The first batch, she said, recorded a 99 percent repayment rate, enabling the organization to finance the small businesses of the remaining 16 members.
According to Rosit, 75 percent of the group's net profit was divided among "members of good standing" at the end of the year, while the rest is funneled back to the association for operational expenses.
"We also allocate a fixed percentage of our income for organizational development, educational fund, and for general reserve fund," she said.
Rosit said BFVA--a locally-accredited livelihood organization--is planning to engage in "Bigasang Bayan" (rice retailing) business within the year using the profits from MMDC's grant.
"The seed capital provided by Marcventures has gone a long way in making a difference in our members' lives, and in strengthening our organization," she said.

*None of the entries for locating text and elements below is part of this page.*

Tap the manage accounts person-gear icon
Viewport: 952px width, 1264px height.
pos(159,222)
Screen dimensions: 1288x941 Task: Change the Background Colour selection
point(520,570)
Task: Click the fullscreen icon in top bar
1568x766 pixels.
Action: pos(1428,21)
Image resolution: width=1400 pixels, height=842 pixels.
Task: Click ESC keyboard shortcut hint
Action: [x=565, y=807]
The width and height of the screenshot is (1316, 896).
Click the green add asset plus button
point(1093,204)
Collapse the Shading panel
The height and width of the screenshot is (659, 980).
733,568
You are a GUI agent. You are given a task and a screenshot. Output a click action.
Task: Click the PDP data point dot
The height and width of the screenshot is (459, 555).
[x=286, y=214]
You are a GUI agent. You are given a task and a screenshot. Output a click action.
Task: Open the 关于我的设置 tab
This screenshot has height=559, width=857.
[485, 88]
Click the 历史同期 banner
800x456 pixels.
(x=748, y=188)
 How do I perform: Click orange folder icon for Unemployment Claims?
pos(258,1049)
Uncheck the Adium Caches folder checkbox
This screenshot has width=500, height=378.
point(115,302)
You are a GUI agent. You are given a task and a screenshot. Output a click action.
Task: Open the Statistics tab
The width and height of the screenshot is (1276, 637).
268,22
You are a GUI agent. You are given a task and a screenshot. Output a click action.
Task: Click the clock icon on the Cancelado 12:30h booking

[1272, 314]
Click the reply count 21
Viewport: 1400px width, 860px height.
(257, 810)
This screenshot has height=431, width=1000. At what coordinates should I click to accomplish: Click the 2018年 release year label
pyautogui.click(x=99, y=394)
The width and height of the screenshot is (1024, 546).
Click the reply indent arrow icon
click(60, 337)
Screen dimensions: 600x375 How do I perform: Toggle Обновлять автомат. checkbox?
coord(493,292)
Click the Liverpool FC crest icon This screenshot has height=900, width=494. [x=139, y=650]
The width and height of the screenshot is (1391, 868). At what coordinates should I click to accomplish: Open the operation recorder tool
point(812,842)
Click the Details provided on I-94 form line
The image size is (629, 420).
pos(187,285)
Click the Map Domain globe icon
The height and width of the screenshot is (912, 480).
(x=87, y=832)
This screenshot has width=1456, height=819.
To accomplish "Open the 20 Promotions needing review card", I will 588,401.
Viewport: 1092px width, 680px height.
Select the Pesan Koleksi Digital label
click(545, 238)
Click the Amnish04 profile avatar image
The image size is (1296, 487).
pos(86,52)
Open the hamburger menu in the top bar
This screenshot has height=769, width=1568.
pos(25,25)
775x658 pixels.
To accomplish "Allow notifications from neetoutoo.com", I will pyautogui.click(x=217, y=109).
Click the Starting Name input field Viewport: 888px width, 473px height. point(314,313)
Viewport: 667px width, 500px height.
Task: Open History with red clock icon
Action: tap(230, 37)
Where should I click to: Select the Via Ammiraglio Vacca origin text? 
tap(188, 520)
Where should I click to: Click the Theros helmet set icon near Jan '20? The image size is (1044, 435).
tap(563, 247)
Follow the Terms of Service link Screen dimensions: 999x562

BFVA is one of the many community-based organizations that have benefited from MMDC's Social Development and Management Program (SMDP)--yearly allocations to fund social development programs in the areas of health, livelihood, education, infrastructure support, and even socio-cultural preservation.
The company's annual SDMP funds--equivalent to the 1.5 percent of its annual operating costs--benefit thousands of families in four host and five neighboring barangays, as well as 33 non-mining communities.
MMDC's Surigao del Sur Nickel Project is located within a 4,799-hectare area covering the towns of Carrascal, Cantilan, and Madrid.